Perhaps the most egregious example of the Constitution’s anti-democratic features was its sanction of the widespread practice of slavery. Rather than ending slavery, the Constitution allowed planters and others to hold their fellow human beings as chattel. Not only did the Constitution permit the existing system of slavery to continue, it permitted the Atlantic slave trade to keep “importing” slaves for 20 more years. It counted a slave as three-fifths of a human being; moreover, this provision was inserted not to protect the rights of the enslaved but to boost the electoral power of the slave states. Such a provision was not the only institutional failure of the Constitution.
The arrangement of the new federal government in the Constitution was highly unrepresentative. The president was elected indirectly through the Electoral College, while the Supreme Court was completely appointed. In the remaining branch of government, the upper house, the Senate, provided for each state to have equal representation without regard for how many people lived in the state. By diluting the power of the franchise, the Constitution made a system that was destined to be unrepresentative even more undemocratic. Only the House of Representatives nominally derived its power from the people, and its character was deeply affected by who could and could not vote.

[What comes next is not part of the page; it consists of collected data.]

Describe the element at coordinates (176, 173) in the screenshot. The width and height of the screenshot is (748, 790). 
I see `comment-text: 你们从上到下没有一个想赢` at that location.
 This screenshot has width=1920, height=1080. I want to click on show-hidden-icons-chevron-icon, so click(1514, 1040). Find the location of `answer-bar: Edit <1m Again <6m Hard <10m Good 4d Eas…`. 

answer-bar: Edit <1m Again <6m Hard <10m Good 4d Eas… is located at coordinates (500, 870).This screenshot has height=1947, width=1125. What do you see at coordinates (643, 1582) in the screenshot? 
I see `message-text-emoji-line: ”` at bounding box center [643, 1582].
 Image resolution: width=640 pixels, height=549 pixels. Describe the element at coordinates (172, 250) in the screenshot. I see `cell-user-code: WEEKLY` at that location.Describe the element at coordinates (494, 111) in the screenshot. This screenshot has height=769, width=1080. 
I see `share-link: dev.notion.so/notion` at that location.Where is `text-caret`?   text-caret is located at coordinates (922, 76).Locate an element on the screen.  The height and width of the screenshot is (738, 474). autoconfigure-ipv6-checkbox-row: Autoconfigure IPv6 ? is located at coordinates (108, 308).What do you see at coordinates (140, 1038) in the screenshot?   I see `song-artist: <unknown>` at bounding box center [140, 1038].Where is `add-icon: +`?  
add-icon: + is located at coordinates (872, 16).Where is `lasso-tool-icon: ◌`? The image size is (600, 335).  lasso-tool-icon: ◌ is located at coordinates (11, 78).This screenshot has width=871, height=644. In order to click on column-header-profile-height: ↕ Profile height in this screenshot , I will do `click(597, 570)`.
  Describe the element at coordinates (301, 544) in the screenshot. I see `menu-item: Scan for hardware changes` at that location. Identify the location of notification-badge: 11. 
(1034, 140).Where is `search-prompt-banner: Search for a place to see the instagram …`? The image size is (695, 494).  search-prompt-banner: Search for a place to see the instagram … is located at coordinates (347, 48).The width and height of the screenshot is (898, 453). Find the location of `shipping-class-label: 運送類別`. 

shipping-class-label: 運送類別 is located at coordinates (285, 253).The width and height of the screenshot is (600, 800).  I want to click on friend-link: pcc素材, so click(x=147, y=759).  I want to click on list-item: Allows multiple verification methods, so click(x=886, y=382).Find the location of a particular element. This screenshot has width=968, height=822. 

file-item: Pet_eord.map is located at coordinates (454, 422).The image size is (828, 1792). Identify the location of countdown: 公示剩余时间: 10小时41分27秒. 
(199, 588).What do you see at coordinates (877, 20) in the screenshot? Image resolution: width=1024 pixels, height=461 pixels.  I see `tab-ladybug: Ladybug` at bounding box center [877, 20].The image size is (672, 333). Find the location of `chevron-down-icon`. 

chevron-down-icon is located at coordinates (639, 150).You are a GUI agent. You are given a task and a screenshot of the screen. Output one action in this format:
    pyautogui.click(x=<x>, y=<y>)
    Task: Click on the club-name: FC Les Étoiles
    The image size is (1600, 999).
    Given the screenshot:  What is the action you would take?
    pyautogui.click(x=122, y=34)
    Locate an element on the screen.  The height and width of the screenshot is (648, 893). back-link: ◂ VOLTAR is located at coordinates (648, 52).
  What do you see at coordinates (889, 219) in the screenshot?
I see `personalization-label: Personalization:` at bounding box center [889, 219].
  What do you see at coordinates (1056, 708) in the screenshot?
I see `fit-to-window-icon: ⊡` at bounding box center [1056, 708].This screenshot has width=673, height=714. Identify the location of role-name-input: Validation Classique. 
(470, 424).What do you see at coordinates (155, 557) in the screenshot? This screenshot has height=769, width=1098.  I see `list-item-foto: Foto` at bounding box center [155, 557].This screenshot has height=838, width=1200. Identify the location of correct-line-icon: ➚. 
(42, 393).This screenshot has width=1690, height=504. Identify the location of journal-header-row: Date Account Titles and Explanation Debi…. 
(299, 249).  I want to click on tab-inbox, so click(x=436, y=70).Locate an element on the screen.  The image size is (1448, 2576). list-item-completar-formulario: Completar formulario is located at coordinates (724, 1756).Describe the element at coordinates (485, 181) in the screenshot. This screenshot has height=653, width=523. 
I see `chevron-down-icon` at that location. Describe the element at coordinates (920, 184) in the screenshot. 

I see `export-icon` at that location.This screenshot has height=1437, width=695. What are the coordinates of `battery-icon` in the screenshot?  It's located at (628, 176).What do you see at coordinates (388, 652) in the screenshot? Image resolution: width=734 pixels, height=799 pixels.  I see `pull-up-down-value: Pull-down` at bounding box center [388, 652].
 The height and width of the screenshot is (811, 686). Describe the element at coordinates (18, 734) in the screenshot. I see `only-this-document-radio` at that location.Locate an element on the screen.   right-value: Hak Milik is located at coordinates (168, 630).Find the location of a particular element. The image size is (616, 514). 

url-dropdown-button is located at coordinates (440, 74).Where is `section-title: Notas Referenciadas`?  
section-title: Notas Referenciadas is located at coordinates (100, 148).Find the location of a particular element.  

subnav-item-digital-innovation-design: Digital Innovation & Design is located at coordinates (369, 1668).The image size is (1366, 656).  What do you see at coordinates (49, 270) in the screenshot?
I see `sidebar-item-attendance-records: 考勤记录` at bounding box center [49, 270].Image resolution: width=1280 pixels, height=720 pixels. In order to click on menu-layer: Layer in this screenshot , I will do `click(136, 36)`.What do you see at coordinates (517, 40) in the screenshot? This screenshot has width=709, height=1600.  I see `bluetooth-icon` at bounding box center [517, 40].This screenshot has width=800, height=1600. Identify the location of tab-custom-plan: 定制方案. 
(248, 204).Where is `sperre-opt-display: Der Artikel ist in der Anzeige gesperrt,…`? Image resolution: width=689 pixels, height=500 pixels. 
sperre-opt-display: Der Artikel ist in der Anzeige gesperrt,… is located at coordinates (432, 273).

The Constitution allowed states to set norms for who could vote in elections and who could not. In the early United States, that meant that people who did not own sufficient property, enslaved people, and women were denied the vote. A government allegedly founded on the idea of “no taxation without representation” violated this rallying cry of the American Revolution. As a result of the Constitution, a majority of people in the early United States could not vote for their representatives.
Rather than promoting a government “of the people, by the people, and for the people,” the Constitution sanctioned practices and structured institutions that were unrepresentative. Ordinary people, whether because they were enslaved, because they were women, or because they were working-class people, lived and worked without any real power. Instead, a small minority of wealthy and powerful men ruled over the majority of the population; the source of their power was the undemocratic Constitution of the United States.